A faithful copy of the data below is required, leaving out every picture.

#### SUPPLIED RECORDS

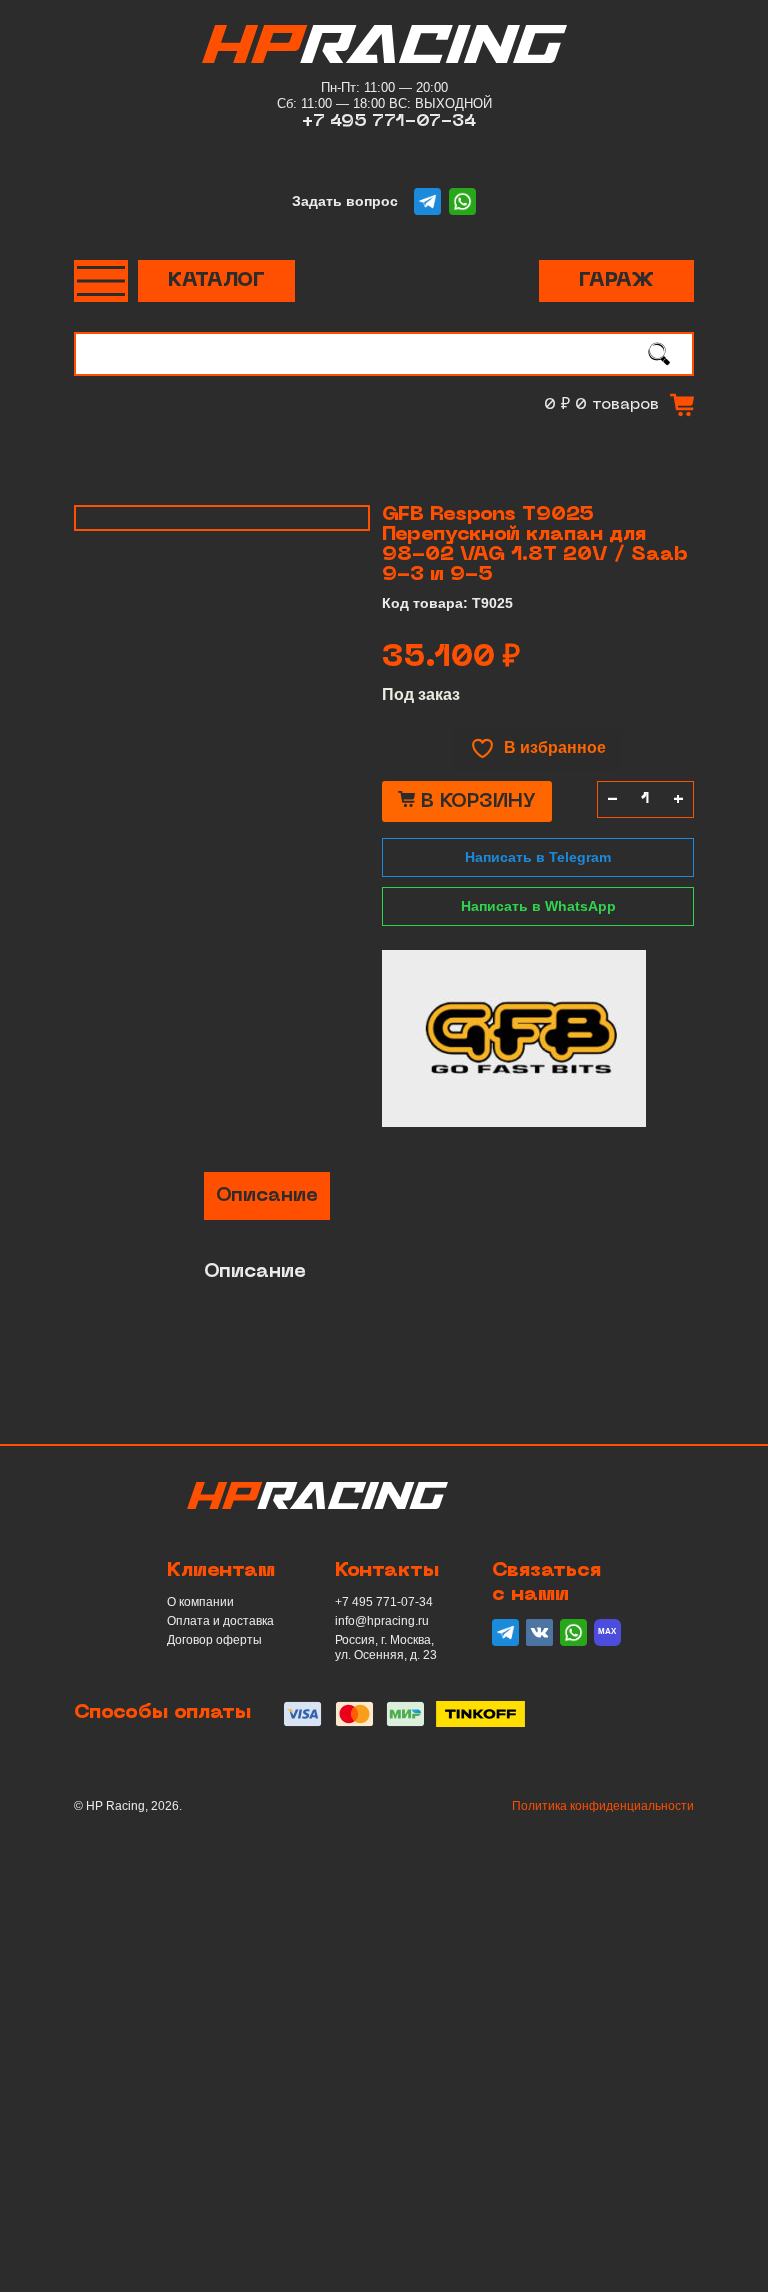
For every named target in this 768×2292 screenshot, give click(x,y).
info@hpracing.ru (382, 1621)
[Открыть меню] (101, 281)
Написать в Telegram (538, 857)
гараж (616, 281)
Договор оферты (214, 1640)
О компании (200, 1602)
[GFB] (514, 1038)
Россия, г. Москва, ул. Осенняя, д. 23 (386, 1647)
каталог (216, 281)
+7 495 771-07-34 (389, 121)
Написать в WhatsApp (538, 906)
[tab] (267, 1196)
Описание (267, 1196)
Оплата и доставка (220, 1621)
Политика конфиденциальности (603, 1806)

########

* THE COMPLETED TASK
For every named target in this 768×2292 screenshot, give click(x,y).
info@hpracing.ru (382, 1621)
[Открыть меню] (101, 281)
Написать в Telegram (538, 857)
гараж (616, 281)
Договор оферты (214, 1640)
О компании (200, 1602)
[GFB] (514, 1038)
Россия, г. Москва, ул. Осенняя, д. 23 (386, 1647)
каталог (216, 281)
+7 495 771-07-34 (389, 121)
Написать в WhatsApp (538, 906)
[tab] (267, 1196)
Описание (267, 1196)
Оплата и доставка (220, 1621)
Политика конфиденциальности (603, 1806)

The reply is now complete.